Było tuż po dwudziestej pierwszej, gdy drzwi pokoju otworzyły się ponownie i wszedł do środka mój bliźniak. Leżałem odwrócony do niego tyłem i nawet nie chciałem dawać znaku życia. Miałem nadzieję, że pomyśli, iż śpię i da mi spokój. Zresztą spodziewałem się, że po takim czasie, jaki przesiedział z chłopakami w barze, będzie już ładnie nabzdryngolony. Jak na złość jednak pociągnąłem nieco za głośno nosem, co przykuło jego uwagę. Po chwili brat wisiał już nade mną, wraz ze swoim piwnym oddechem.

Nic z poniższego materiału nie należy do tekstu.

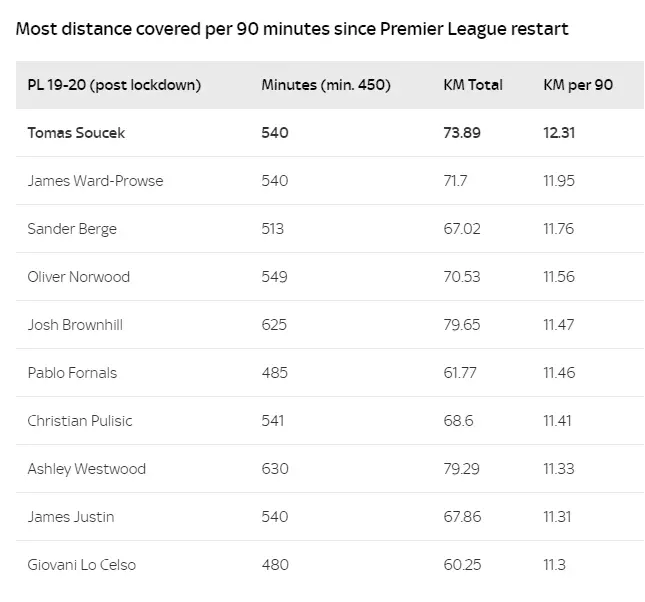This screenshot has width=645, height=602.
Task: Select the James Ward-Prowse player name
Action: click(95, 181)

            - Hej, nie śpisz? – zapytał, zaglądając mi w twarz, przy czym zrobił nieco zaskoczoną minę. Zaraz potem przewrócił mnie na plecy i przyjrzał mi się znowu z jakimś niezadowoleniem wymalowanym na twarzy. Dotknął dłonią mojego czoła, ale szybko go odepchnąłem. – Bill… jesteś rozpalony.
- A ty śmierdzisz piwem – warknąłem w odpowiedzi, odwracając się od niego, ale po chwili znów leżałem na plecach. – Czego chcesz?
            - Płakałeś? – rzucił w końcu zdziwiony, pocierając dłonią mój policzek, gdzie najwyraźniej miałem zakiś zaciek po makijażu. – Aż tak źle się czujesz?
            - Nie, daj mi spokój.
            - Ej, Bill…
            - Idź sobie do chłopaków albo śpij w barze, nic mnie to nie obchodzi. Cześć – wyrzuciłem z siebie z prędkością światła i zacisnąłem mocno powieki, żeby tylko na niego nie patrzeć.
            Czułem, że wisiał nade mną jeszcze przez chwilę, po czym westchnął i zaraz potem usłyszałem, jak wchodzi do łazienki. Sądziłem, że poszedł po prostu szykować się do snu i zaraz położy się w drugim łóżku, ale niedługo potem miałem go znowu u siebie pod kołdrą. Położył się obok, objął mnie i przyciągnął do siebie bliżej, ale ani myślałem się tym przejąć. Przez moment właściwie próbowałem mu się nawet wyrwać, ale tylko znowu się rozbeczałem.
            - Cholera jasna, puść mnie! – oburzyłem się, ale on pokręcił tylko przecząco głową.
            - Spójrz na mnie i wyjaśnij mi, dlaczego jesteś zły i ryczysz – powiedział do mnie spokojnie, na co zareagowałem głośnym prychnięciem. Podniosłem się na łokciach i obróciłem do niego ze złością. Chciałem zacząć od tego, że jest pijany jak bela, ale zdałem sobie sprawę, że już nawet nie śmierdzi piwem i czuć od niego tylko płynem do płukania jamy ustnej, a on sam jest właściwie trzeźwy, więc przez chwilę zaciskałem tylko zęby ze złości.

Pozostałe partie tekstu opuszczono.